Segment Start: RECORD EXTRACTS

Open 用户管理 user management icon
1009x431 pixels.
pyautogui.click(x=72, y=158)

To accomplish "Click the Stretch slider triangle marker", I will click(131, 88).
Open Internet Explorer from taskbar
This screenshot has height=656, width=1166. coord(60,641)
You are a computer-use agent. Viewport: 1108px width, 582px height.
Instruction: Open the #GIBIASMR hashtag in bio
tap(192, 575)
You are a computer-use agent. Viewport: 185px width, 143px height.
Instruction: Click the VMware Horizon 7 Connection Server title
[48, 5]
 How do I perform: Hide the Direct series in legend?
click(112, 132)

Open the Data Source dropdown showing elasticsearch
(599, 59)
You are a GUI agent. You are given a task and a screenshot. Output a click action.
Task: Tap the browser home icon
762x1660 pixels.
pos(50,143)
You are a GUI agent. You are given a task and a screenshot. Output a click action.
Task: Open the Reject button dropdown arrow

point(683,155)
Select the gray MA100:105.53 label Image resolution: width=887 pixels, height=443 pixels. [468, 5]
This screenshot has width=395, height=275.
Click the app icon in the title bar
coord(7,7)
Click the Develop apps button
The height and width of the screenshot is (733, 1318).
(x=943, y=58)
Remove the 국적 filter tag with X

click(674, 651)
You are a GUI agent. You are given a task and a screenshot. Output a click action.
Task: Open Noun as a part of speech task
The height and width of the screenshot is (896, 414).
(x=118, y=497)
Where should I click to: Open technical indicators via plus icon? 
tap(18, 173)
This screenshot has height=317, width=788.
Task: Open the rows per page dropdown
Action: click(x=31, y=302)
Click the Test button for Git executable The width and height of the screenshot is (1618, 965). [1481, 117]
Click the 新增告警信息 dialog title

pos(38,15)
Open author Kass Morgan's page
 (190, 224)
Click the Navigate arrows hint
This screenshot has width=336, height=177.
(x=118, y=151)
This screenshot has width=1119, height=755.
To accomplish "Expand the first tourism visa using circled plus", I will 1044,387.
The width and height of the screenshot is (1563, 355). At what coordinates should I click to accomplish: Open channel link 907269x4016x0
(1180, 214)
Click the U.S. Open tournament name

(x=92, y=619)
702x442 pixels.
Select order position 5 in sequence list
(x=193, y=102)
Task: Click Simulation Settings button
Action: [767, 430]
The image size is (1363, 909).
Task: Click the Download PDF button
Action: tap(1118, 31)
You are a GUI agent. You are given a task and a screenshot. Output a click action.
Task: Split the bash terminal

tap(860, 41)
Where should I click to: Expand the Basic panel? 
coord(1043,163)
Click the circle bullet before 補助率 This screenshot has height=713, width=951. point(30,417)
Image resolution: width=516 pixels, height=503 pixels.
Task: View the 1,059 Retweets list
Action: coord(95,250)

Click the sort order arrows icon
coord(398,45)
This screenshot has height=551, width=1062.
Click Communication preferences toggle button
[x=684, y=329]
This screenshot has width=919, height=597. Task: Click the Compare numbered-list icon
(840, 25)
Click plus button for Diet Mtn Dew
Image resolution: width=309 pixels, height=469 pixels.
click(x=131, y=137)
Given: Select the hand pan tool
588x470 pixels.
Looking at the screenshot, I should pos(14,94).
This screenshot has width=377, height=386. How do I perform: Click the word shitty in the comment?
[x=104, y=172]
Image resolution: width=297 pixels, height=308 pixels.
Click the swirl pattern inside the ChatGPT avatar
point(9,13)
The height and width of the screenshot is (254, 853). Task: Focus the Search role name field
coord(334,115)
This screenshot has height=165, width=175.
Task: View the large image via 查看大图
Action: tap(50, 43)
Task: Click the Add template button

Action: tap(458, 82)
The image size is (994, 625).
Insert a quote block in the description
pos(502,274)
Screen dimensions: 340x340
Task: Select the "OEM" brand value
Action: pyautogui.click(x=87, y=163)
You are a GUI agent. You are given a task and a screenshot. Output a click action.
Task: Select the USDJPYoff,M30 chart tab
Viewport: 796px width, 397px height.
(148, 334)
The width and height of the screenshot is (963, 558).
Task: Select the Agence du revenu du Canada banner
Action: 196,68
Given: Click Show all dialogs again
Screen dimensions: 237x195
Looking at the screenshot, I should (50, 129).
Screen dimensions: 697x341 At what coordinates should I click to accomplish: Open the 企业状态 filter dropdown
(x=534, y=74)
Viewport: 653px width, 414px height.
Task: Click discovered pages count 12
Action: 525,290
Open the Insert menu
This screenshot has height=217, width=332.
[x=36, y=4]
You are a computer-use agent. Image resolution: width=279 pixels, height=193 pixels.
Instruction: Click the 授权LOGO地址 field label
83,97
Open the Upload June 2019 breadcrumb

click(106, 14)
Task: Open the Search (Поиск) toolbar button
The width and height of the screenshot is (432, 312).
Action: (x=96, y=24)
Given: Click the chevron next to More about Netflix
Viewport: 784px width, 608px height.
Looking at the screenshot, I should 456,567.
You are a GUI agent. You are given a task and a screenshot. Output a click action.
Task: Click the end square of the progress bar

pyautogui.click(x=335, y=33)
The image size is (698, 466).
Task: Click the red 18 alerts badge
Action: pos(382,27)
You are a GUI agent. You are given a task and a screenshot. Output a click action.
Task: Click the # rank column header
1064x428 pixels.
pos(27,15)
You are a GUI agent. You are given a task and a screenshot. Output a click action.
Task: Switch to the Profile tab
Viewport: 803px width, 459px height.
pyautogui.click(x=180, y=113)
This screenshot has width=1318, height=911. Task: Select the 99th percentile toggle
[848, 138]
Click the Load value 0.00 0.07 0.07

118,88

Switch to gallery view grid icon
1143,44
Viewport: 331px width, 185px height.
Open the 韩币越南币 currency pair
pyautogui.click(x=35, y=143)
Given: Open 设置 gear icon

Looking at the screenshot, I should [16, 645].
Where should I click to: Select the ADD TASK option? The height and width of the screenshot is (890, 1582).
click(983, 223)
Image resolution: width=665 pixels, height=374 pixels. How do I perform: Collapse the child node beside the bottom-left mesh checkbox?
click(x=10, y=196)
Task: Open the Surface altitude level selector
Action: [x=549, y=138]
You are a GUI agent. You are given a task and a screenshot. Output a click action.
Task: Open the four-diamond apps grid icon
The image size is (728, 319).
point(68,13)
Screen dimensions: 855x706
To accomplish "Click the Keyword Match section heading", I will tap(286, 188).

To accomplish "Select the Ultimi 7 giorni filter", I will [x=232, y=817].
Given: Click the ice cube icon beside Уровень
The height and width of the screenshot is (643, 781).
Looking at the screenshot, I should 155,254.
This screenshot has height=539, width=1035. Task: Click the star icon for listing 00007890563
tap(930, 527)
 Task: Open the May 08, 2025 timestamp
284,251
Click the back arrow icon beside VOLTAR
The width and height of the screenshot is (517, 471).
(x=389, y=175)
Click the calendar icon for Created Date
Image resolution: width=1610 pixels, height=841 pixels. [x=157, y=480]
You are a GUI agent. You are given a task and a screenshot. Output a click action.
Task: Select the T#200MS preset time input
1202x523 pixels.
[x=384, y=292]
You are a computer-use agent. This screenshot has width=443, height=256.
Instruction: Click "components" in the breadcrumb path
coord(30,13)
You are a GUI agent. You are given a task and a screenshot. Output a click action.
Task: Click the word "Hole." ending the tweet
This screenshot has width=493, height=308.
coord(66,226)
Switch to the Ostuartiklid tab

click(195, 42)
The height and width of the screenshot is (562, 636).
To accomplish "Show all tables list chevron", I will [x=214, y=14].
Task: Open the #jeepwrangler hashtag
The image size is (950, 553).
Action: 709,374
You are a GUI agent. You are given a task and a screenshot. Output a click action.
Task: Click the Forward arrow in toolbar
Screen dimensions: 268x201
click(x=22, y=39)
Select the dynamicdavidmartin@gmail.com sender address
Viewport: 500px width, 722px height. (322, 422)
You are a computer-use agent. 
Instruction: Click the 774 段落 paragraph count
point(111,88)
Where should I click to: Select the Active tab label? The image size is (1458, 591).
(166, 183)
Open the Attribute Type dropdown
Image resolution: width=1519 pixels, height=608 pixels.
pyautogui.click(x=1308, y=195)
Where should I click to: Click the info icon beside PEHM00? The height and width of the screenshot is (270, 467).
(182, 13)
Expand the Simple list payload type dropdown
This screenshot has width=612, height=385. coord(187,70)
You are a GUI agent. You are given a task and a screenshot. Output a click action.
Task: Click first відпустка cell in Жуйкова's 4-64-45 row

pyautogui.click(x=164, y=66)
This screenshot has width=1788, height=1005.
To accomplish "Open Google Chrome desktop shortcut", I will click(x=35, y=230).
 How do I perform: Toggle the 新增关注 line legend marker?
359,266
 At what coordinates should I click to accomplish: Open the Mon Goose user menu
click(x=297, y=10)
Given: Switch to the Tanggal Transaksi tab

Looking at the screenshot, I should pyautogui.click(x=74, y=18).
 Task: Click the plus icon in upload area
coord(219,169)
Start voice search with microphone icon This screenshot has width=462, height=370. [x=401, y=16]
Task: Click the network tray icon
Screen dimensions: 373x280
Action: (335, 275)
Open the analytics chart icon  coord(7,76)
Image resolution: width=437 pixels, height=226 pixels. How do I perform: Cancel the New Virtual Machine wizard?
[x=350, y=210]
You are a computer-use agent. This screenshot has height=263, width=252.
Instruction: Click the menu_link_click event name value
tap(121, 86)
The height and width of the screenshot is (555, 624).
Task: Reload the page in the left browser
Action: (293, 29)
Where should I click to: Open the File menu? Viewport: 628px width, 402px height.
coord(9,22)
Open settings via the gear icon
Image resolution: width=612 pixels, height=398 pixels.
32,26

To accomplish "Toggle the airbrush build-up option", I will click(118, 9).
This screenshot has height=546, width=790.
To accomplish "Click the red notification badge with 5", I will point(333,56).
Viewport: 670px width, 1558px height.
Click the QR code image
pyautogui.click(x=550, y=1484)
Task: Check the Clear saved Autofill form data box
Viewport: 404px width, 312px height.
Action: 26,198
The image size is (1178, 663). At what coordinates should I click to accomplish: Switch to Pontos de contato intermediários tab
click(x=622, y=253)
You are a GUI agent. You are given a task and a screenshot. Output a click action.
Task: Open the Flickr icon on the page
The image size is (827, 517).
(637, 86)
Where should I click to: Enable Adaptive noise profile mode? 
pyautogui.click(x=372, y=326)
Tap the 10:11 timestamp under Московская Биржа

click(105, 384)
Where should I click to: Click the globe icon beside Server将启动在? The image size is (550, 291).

Segment End: RECORD EXTRACTS

- **GOAL OF THE EXERCISE**: Within the listing above, extract exactly the lines from the line with "Click the calendar icon for Created Date" to the line with "Task: Click the word", the two named lines included, and no others.

- **RESPONSE BELOW**:
Click the calendar icon for Created Date
Image resolution: width=1610 pixels, height=841 pixels. [x=157, y=480]
You are a GUI agent. You are given a task and a screenshot. Output a click action.
Task: Select the T#200MS preset time input
1202x523 pixels.
[x=384, y=292]
You are a computer-use agent. This screenshot has width=443, height=256.
Instruction: Click "components" in the breadcrumb path
coord(30,13)
You are a GUI agent. You are given a task and a screenshot. Output a click action.
Task: Click the word "Hole." ending the tweet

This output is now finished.